* [Instructions for the task]: Copy the entries from the line that contains "Where should I click to: Click" through the end of the entries, that line included, keeping the requests and offsetting every coordinate in the answers by 26. Leave the pictures out of your copy.

* [Data extract]:
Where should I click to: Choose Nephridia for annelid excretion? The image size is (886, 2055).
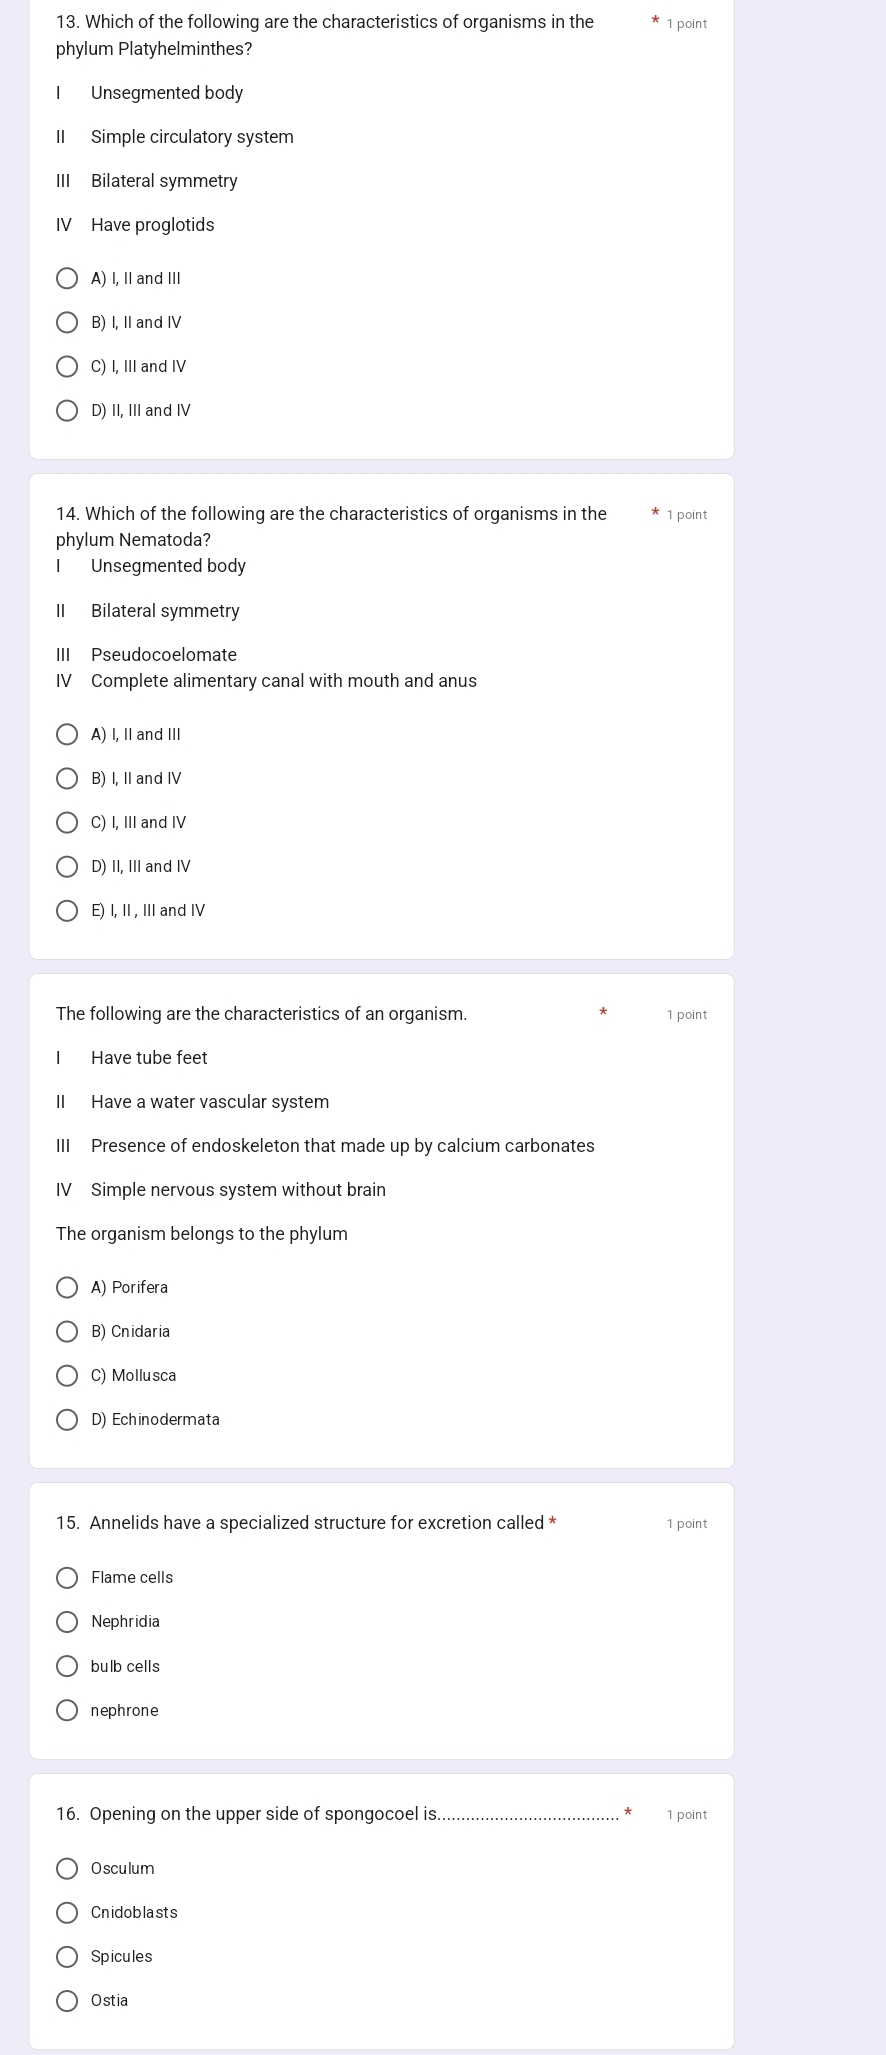click(x=67, y=1622)
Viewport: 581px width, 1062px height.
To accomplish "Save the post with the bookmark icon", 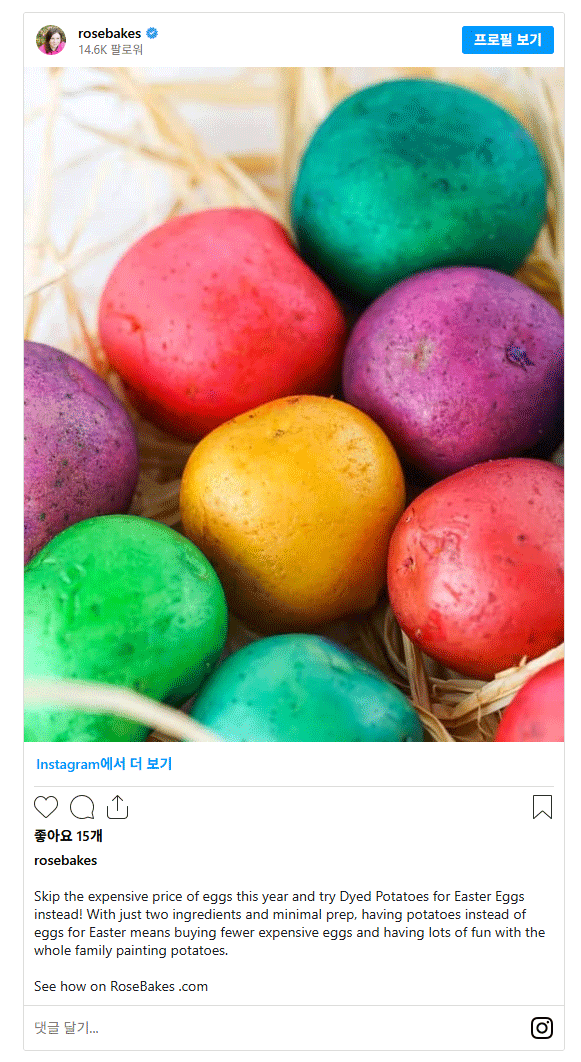I will pos(542,807).
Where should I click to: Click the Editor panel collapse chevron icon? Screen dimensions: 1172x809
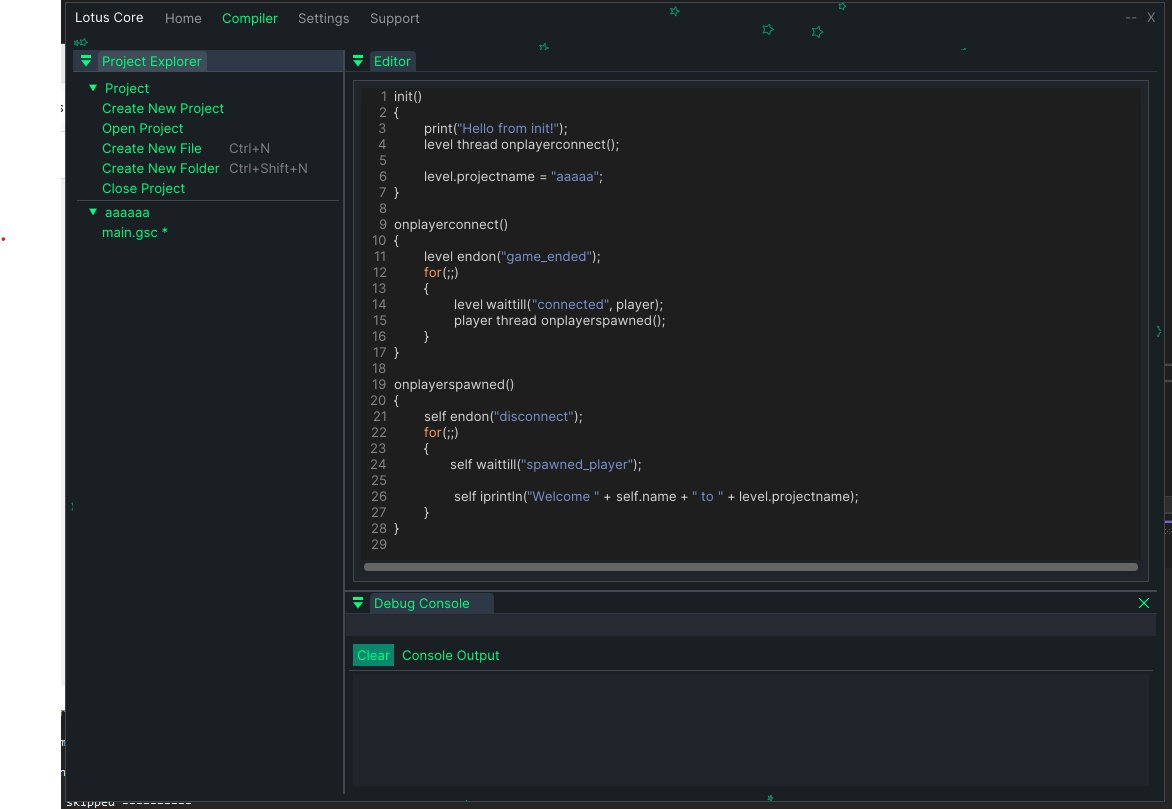[358, 60]
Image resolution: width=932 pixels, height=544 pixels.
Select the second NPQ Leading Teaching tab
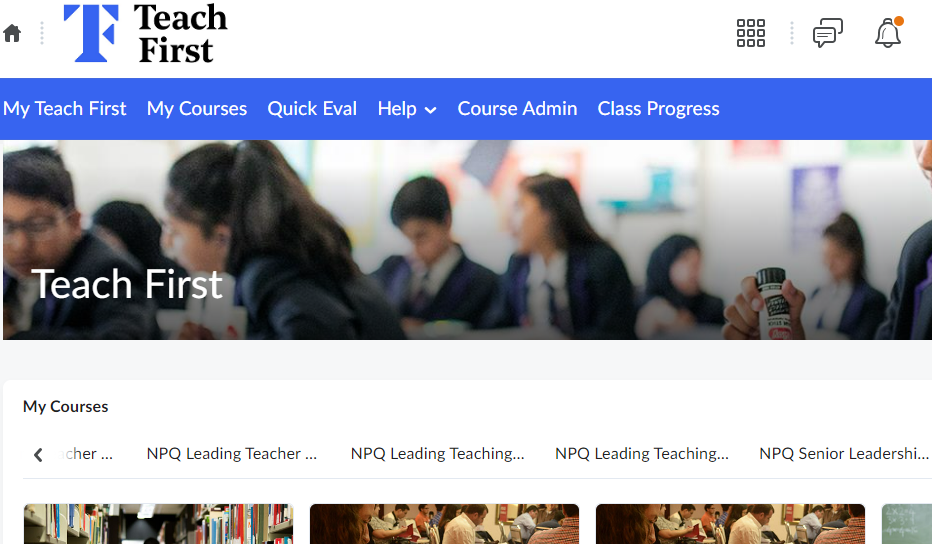tap(642, 454)
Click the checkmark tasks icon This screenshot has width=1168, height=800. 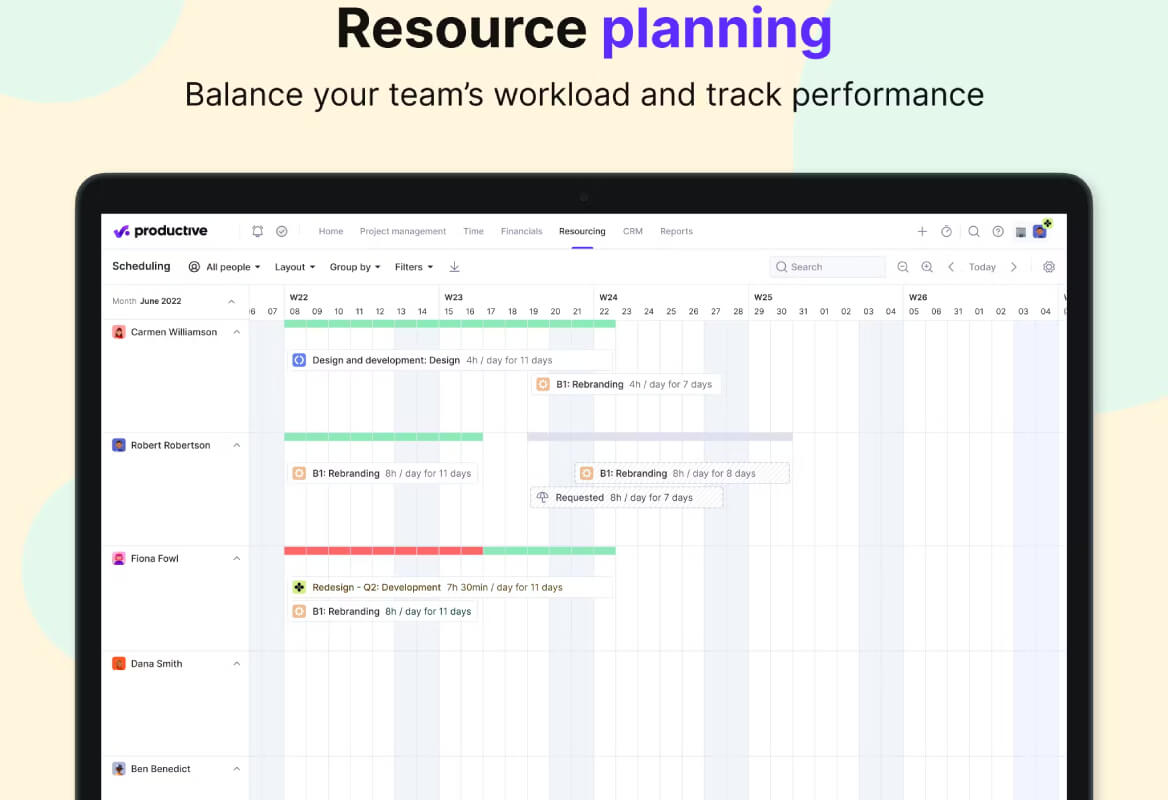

* [Exercise result]:
Where should I click to: Click the Editor panel collapse chevron icon? Screen dimensions: 1172x809
[384, 86]
Image resolution: width=932 pixels, height=544 pixels.
Select the second NPQ Leading Teaching tab
tap(668, 480)
Click the checkmark tasks icon This screenshot has width=1168, height=800. 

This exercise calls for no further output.